Quel regard portez-vous sur l’amélioration des pratiques de santé dans les autres pays européens ? Selon vous, cette tendance va-t-elle se poursuivre ?

L’amélioration reste là aussi contextuelle, et je tiens toujours à distinguer le déclaratif de la réalité. Il faudrait donc refaire cette étude bientôt pour avoir de réelles réponses à cette question.

Je pense cela dit que la frange de gens qui ont mal vécu le confinement risque de vouloir (re)croquer la vie à pleines dents sans mesurer les risques induits. C’est là que va se situer la principale différence entre les gens, entre les anxieux et ceux qui veulent respirer enfin. Nous ne sommes pas habitués comme en Asie au port du masque. J’ai peur que le retour à la normale implique d’oublier nos maigres acquis.

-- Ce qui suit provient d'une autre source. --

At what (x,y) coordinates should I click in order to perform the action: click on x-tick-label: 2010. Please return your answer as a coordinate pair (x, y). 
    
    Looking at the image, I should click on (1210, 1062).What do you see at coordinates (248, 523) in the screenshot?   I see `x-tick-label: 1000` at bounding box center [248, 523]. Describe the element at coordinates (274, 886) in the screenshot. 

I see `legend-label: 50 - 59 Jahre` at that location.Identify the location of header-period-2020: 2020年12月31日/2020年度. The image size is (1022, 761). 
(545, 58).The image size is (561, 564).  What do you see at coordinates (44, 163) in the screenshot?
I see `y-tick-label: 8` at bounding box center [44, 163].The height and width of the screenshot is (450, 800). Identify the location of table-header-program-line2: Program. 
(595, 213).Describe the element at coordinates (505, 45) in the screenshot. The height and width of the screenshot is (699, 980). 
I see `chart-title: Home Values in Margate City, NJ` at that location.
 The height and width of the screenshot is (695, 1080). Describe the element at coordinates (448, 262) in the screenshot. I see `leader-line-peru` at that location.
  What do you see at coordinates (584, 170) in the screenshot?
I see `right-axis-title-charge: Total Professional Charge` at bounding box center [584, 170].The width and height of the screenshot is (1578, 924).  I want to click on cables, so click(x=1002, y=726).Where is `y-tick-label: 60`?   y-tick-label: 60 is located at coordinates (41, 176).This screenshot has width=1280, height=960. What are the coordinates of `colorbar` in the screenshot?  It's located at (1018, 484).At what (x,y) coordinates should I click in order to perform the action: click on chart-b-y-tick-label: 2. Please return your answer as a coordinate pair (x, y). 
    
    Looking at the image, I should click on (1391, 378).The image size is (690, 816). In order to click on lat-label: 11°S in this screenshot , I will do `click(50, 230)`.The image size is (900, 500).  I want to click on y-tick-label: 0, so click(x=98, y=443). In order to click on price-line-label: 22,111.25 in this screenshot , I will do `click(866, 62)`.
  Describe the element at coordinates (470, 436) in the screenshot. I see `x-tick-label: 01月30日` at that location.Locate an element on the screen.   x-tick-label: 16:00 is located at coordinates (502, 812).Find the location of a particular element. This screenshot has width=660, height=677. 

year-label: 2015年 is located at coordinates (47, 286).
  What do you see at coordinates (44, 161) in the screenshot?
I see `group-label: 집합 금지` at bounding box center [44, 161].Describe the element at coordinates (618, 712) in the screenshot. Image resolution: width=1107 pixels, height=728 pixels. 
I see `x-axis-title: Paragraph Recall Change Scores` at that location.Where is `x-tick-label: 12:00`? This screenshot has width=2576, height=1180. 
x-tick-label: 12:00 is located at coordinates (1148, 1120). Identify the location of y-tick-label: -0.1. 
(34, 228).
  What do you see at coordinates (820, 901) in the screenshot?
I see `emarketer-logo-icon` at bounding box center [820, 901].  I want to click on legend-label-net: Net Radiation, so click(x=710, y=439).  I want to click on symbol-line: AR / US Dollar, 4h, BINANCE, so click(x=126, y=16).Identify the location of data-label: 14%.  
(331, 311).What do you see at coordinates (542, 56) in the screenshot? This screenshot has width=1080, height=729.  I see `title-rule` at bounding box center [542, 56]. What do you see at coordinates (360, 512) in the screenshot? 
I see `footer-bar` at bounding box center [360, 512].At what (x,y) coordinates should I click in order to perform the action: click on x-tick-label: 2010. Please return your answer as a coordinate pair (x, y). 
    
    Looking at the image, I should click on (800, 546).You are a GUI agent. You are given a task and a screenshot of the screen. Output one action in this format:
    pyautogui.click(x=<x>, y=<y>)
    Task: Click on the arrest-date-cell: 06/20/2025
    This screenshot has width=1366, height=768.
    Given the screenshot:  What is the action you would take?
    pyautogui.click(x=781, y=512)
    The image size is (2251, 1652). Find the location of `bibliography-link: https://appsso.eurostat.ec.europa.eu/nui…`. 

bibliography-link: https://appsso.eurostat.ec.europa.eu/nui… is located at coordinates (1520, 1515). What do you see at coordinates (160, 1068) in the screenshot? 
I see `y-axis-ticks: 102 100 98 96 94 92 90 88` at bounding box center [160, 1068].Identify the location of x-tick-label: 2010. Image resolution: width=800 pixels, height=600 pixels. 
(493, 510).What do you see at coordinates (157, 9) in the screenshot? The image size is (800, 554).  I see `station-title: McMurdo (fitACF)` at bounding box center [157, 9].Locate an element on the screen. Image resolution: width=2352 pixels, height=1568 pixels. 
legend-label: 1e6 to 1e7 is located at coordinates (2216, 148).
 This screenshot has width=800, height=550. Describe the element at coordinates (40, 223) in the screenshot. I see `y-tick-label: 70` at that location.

D’après vous, à quoi est dû l’amélioration du comportement des Français dans la consommation des produits à risque ?

L’amélioration du comportement des Français repose sur un mot clé à mon sens : la peur, à tous les niveaux. Celle du gendarme, celle du virus, celle de ne pas trouver les produits qu’on achète en temps normal. Je ne pense pas que l’amélioration soit pérenne, mais contextuelle et transitoire.

Quelle est votre vision de la suite post-Covid en matière de santé ?

Chacun doit apprendre de cette situation inédite. L’État a fait des erreurs dans un contexte inédit, mais la responsabilisation individuelle est primordiale, sur la base de doctrines collectives efficientes, non autocratiques scientifiquement, mais aptes à responsabiliser en fonction des comportements plus ou moins à risque. Chacun doit être libre de faire certes ce qu’il veut, mais aussi de l’assumer : c’est le patient, et non la société économique et sanitaire, qui doit être acteur de sa prise en charge. C’est pourquoi, au sein de CALIMED Santé, nous créons des outils numériques innovants comme solutions aux futures problématiques, articulés autour de la coordination de la prise en charge ville – hôpital – institution, de la pertinence et de la qualité des soins et de l’expérience patient, en incluant le consentement numérique éclairé pour les actes médicaux et chirurgicaux.